Por exaltar a mim mesmo, meus filhos bem comportados e minha visão do ministério, estou treinando as pessoas a olharem para mim quanto às respostas para seus temores mais profundos e seus problemas mais desafiantes. Por um tempo, eu posso usar a fachada, mas ela se desintegrará quando a vida real começar a exercer a sua força. Então, como eu reoriento meu povo e a mim mesmo para longe de mim? Como todos nós redirecionamos os olhos para a supremacia de Jesus?

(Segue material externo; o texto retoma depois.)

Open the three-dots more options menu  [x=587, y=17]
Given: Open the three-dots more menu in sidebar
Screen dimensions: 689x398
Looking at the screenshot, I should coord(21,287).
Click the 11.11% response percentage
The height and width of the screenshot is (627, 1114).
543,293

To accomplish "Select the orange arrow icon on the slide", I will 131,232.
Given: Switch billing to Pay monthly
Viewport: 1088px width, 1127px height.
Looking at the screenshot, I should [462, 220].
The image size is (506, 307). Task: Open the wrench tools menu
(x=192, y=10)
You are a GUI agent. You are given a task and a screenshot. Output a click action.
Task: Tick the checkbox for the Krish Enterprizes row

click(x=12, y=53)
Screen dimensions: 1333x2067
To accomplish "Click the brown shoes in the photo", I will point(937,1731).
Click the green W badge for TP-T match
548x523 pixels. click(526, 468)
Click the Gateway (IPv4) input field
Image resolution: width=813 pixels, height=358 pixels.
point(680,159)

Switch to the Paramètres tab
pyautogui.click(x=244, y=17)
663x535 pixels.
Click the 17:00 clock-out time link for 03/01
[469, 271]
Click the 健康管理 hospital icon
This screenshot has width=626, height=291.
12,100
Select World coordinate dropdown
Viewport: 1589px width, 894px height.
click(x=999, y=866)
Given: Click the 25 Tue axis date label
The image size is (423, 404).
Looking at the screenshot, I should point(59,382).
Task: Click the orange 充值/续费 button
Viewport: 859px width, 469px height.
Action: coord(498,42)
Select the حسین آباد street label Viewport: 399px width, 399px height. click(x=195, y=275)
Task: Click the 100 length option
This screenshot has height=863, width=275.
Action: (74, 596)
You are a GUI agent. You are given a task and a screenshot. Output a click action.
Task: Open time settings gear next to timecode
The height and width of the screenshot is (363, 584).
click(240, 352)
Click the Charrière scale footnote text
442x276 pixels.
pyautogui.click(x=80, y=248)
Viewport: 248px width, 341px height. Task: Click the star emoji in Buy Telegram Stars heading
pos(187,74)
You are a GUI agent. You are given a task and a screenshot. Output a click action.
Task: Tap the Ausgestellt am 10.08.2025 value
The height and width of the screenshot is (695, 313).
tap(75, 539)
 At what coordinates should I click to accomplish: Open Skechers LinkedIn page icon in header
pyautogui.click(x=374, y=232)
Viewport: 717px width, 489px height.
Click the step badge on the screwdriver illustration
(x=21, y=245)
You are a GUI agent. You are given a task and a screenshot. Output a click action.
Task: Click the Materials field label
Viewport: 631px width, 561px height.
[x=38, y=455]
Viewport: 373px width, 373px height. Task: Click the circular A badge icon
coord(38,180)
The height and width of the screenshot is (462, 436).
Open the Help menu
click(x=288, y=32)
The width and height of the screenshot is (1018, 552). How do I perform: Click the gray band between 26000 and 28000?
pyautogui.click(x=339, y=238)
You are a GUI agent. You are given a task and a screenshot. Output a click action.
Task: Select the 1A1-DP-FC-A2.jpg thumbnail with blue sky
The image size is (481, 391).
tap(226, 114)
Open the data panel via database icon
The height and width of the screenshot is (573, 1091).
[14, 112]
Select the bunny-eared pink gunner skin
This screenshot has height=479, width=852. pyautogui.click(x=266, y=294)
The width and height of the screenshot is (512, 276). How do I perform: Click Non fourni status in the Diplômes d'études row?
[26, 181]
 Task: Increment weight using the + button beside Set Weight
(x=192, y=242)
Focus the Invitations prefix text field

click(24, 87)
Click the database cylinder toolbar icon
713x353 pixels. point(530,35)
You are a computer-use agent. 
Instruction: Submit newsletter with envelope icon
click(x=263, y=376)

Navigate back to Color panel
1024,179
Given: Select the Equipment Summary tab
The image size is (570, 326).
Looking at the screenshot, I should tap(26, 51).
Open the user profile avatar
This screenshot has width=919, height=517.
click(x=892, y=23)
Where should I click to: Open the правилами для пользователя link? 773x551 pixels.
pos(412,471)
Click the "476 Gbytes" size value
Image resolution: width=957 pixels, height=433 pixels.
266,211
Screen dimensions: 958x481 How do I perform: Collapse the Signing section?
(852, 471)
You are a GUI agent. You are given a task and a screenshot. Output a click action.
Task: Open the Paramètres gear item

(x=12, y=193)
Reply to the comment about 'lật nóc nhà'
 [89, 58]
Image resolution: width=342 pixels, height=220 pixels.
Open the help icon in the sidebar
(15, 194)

Embora não sejamos o foco de nosso ministério, ele é para nós. Como arautos de grande Rei, a mensagem que trazemos é boas novas para nós, bem como para as pessoas que a ouvem. Os grandes mistérios sobre os quais Deus nos colocou como mordomos beneficiam tanto a nós quanto as pessoas que os recebem. Depois de focalizar-se em suas necessidades, Moisés foi dirigido por Deus a ir até à rocha em Horebe, onde Deus prometeu: “Estarei ali diante de ti” (Êx 17.6). Moisés ainda tinha uma tarefa a realizar, um ministério a cumprir – ferir a rocha –, mas ele era, antes de tudo, um recipiente daquela água que dá vida e uma testemunha daquele ato que dá vida. Paulo nos diz em 1 Coríntios 10.4 que a rocha “era Cristo”. Deus não proveu bebida física e espiritual ao povo a fim de exaltar Moisés e seu ministério. Ele a deu para sustentar o povo e seu profeta, cuja sede física era um reflexo pálido da sede espiritual causada por eles terem seu próprio ego como referencial.

Naquele dia, Moisés se levantou com o povo e olhou para Cristo. Juntos, os olhos deles foram atraídos à obra salvadora e à presença de Deus. E, naquele dia, suas mais profundas necessidades foram satisfeitas e atendidas. Que Deus nos dê esta mesma atitude cada domingo, quando tiramos os olhos de nós mesmos, juntamente com nosso povo, e buscamos a Cristo na Escritura e na Ceia, achando nele toda a esperança, justiça e satisfação.